= What to do =
Retype each of the entries below verbatim, line for line, and omit the pictures from your output.

··· Source records ···

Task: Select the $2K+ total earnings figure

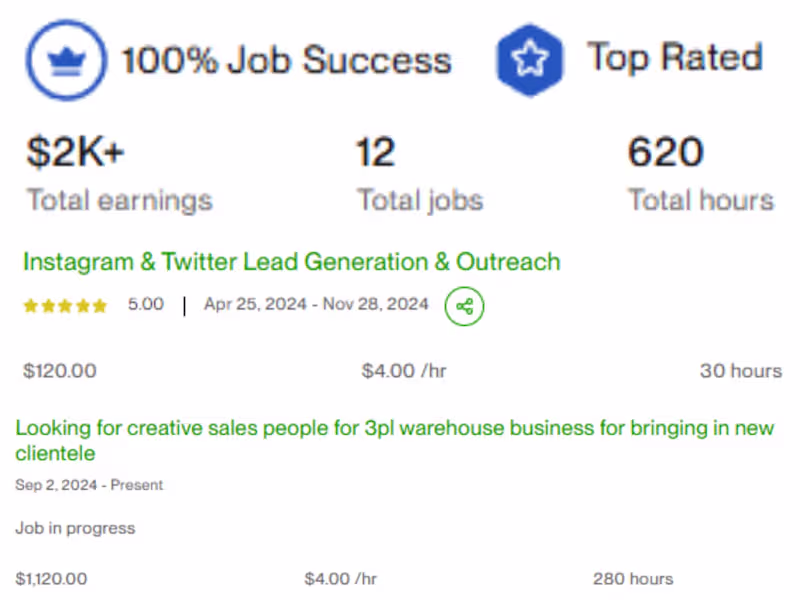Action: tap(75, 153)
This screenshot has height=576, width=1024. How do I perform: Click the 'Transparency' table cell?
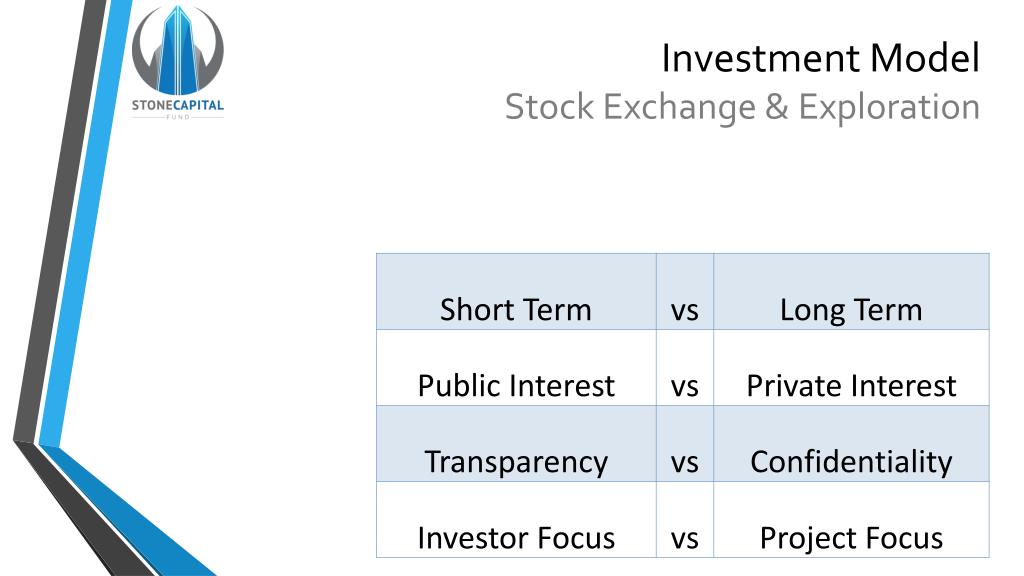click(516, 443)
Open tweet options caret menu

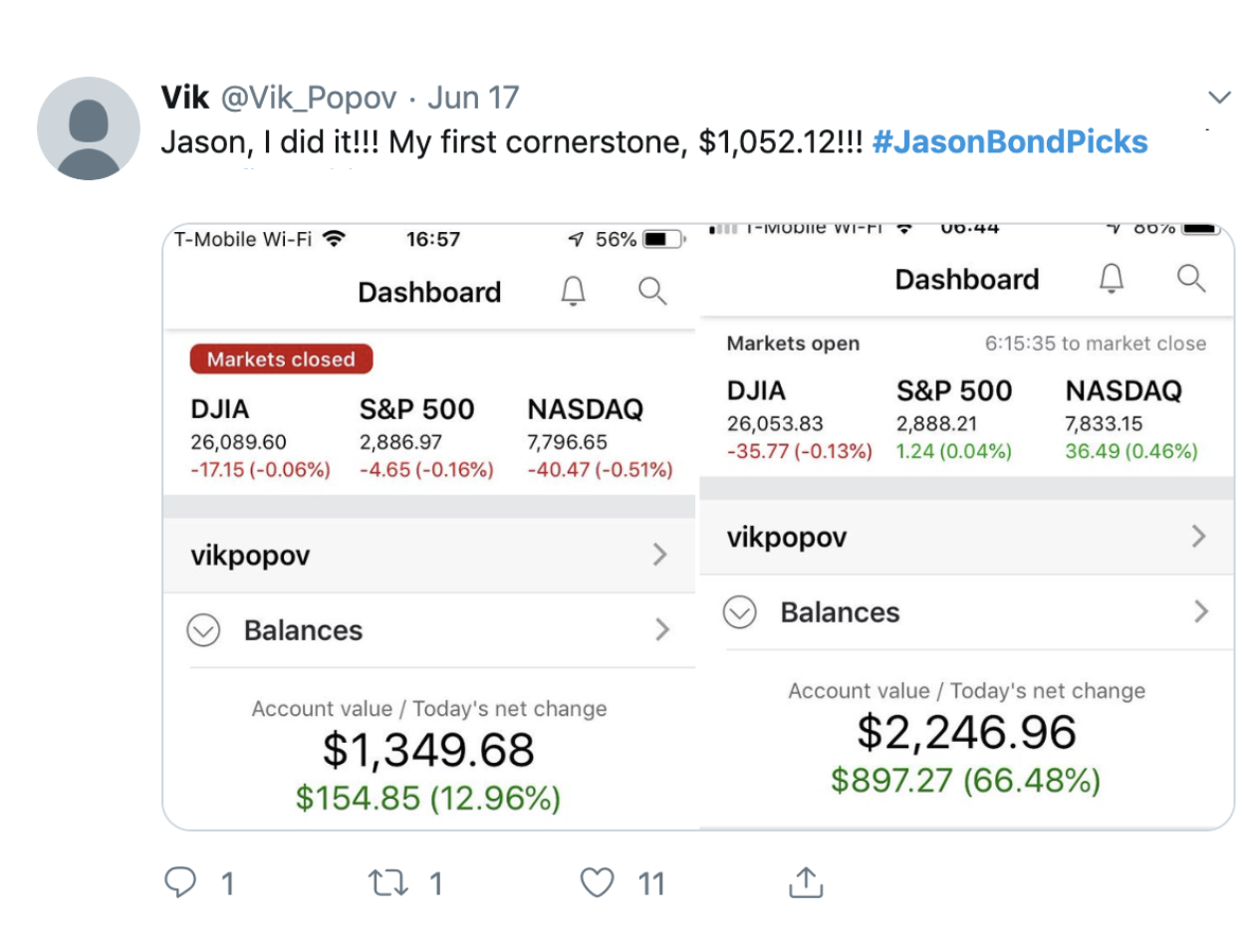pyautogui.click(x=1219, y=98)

···

= Final answer =
Task: Select the $2K+ total earnings figure

Action: tap(75, 153)
This screenshot has height=576, width=1024. How do I perform: Click the 'Transparency' table cell?
click(516, 443)
Open tweet options caret menu

pyautogui.click(x=1219, y=98)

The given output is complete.